Increasing Prevalence Of Neurological Disorders In North America Is Expected To Bolster The Market Growth
North America holds dominant position in the global cell and gene therapy market, owing to high prevalence of genetic disorders. According to the U.S. Pharmacist Journal, January 2018, annually, around 1.2 million adults are diagnosed with early symptoms of brain disorders, of which 21% are due to Alzheimer’s disease, and the total number of new cases of Parkinson’s disease and traumatic brain injuries is around 135 million in U.S.

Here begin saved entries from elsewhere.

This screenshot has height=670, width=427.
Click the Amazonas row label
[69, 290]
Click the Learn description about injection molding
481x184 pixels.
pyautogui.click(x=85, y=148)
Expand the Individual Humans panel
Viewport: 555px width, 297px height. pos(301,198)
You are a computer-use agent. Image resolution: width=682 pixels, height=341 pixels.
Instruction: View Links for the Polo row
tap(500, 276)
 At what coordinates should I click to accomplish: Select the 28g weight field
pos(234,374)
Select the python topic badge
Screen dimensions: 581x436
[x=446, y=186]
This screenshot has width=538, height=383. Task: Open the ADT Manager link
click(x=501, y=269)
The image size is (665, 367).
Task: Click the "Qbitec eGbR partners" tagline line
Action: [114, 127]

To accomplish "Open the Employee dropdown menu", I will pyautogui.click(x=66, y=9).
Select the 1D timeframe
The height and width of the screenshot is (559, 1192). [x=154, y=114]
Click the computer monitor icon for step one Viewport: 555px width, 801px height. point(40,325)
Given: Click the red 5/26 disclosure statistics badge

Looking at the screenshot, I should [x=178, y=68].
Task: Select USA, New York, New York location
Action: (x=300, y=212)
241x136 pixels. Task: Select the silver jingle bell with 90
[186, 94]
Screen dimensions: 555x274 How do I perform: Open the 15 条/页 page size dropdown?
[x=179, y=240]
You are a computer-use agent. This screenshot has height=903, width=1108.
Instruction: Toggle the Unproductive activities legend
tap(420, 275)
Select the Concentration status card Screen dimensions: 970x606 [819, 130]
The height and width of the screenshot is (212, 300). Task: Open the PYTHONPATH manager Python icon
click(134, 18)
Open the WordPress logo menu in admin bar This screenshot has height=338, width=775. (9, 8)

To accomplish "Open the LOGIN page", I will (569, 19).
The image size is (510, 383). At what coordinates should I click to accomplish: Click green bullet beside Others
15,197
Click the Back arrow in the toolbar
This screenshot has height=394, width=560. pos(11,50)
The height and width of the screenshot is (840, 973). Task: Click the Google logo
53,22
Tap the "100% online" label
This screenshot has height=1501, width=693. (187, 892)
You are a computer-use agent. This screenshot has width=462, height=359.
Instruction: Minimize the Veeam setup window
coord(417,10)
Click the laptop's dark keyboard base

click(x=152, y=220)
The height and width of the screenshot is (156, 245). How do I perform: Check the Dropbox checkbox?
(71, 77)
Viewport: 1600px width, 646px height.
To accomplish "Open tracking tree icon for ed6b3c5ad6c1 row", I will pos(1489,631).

Moreover, increasing research and development activities is expected to increase demand for cell and gene therapy. According to the Catalyst report, in December 2018, around 289 novel cell and gene therapies were in development for a variety of diseases, of which around 111 medicines were for cancer and around 28 medicines were for cardiovascular disease. These medicines in development are either in clinical trials or awaiting for approval from the U.S. Food and Drug Administration (FDA).
Key Players
Major players operating in the global cell and gene therapy market include Amgen, Biogen, BioMarin Pharmaceuticals, Bristol-Myers Squibb Company, GlaxoSmithKline, Novartis, Pfizer, Regeneron Pharmaceuticals and Sanofi, Spark Therapeutics, Agilis Biotherapeutics, Angionetics AVROBIO, Freeline Therapeutics, Horama, MeiraGTx, Myonexus Therapeutics, Nightstar Therapeutics, Kolon TissueGene, Inc., JCR Pharmaceuticals Co., Ltd., and MEDIPOST.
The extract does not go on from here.